Max Cantrell has never been a big fan of the truth, so when the opportunity arises to sell forged permission slips and cover stories to his classmates, it sounds like a good way to make a little money and liven up a boring senior year. With the help of his friends Preston and Parvati, Max starts Liars, Inc. Suddenly everybody needs something and the cash starts pouring in. Who knew lying could be so lucrative?
When Preston wants his own cover story to go visit a girl he met online, Max doesn’t think twice about hooking him up. Until Preston never comes home. Then the evidence starts to pile up—terrifying clues that lead the cops to Preston’s body. Terrifying clues that point to Max as the murderer.
Can Max find the real killer before he goes to prison for a crime he didn’t commit? In a story that Kirkus Reviews called "Captivating to the very end," Paula Stokes starts with one single white lie and weaves a twisted tale that will have readers guessing until the explosive final chapters.
Mysteries and thrillers usually aren’t my thing. I won’t lie to you about that. No, the reason why I picked up Liars, Inc. is simply because of the author. Paula Stokes is amazing and wonderful and so so friendly, and I just adored The Art of Lainey, so in spite of this book being a little out of my comfort zone, I had to have it. Well, I regret nothing – because I really enjoyed this book!

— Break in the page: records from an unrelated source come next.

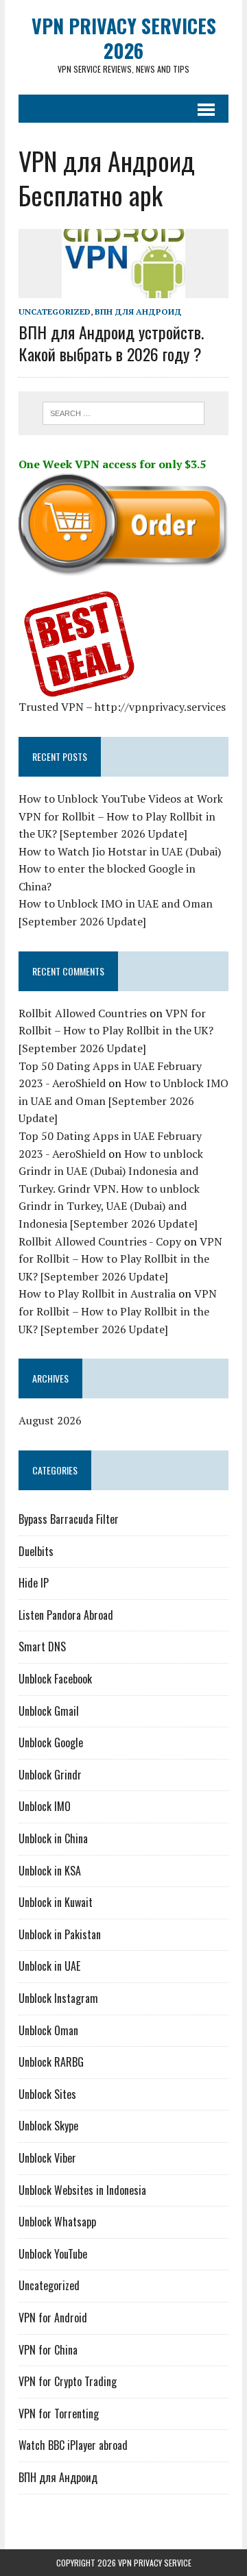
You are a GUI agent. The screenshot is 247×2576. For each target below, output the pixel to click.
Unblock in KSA (50, 1870)
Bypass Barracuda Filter (69, 1519)
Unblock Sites (47, 2094)
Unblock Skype (48, 2125)
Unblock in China (53, 1838)
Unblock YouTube (53, 2254)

Liars, Inc. is a murder mystery. I don’t feel like I’m spoiling it – because it’s in the blurb – but Max’s best friend, Preston, disappears and later turns up dead, and all the evidence points to Max as the one who’s done it. It’s a whodunnit and whydidtheydoit, and honestly, it’s really compelling. There are so many lies and hidden motives, which really keep you guessing. I had 10 different running theories and I still didn’t get it all figured out before the end. At one point I thought I did, but then there was a final plot twist that completely took me by surprise. By the last couple of chapters, I was on the edge of my seat, turning the pages as fast as I could, which means it’s a mystery done well.

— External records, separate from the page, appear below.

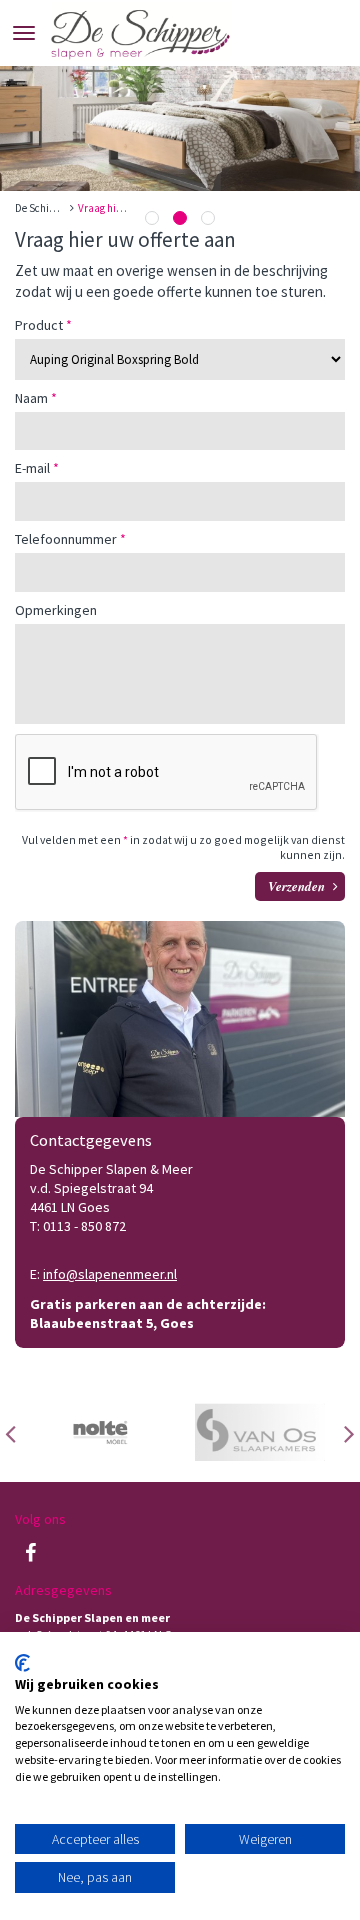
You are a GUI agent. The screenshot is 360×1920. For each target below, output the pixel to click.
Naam (31, 398)
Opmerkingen (56, 610)
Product (39, 325)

Though I didn’t have the whole thing figured out by the end, and there were some twists and elements to the mystery that surprised me, I never really truly felt afraid. And it’s weird to say that I was hoping to be? But yeah, though the stakes are certainly high at the climax, I never really feared for Max’s life. I guess I was lacking some kind of suspense (which certainly wasn’t helped by knowing Preston would turn up dead from the synopsis, but this not becoming apparent until about halfway through the book). Now, I don’t read books from this genre often, so it might not really be fair for me to say it, but it is what it is. Instead of the usual romantic feels (because, yeah, I didn’t really care much for Max and Parvati), I wanted the frightening feels, but didn’t really get them – perhaps because the bad guy’s psychopathic nature just wasn’t “in your face” enough.

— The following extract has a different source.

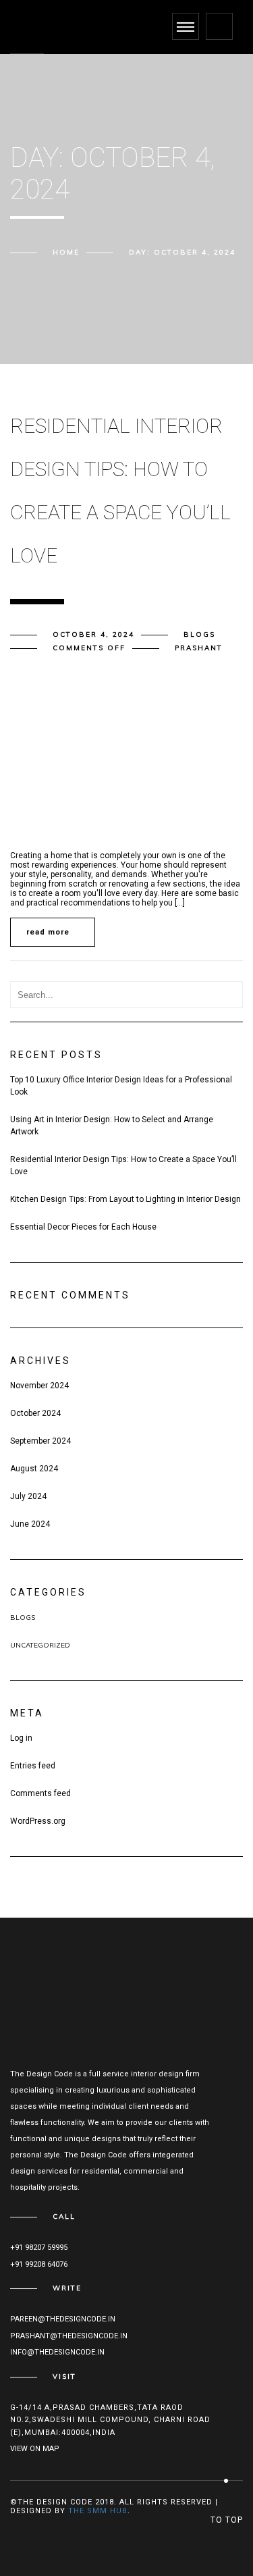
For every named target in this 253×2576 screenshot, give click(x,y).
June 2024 (30, 1524)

Where Paula Stokes really succeeds though, like she always does, is in her characters. Honestly, I was impressed by how large a role characterization played in a mystery/thriller book – because it’s not really something you would ordinarily expect. But within this mystery that kept me on my toes, there was a heaping scoop of meaningful diversity – from ethnic diversity (Parvati), to social class, to familial structures… I particularly loved the adoption aspect which challenged me to think about something completely unfamiliar to me. How does living in a group home, then suddenly having “new parents” affect you? It made Max so much more human to know what he was struggling with there, and I loved how his family truly is a family in spite of not actually being related. (Honestly, Max and his little sister were too adorbs for words.) And, incidentally, I think Stokes wrote excellently and believably from a teenage guy’s POV.
There’s also a lot of character growth that makes these characters jump off the page and feel so much more real. Max starts out with a complete distrust of authority figures. He makes some mistakes, sure, in holding back information, but he’s desperate to clear his name and obviously makes certain rash decisions out of fear. But he learns from this, and gradually he understands that he is in over his head and needs help. I love that because it really stands up to certain YA clichés, where the authority figures are always absent, and the characters are stubborn and withdrawn for seemingly no reason. There are clear reasons for everything Max, Parvati, and Preston do and how little they trust other people, and they learn and grow from this as the story progresses.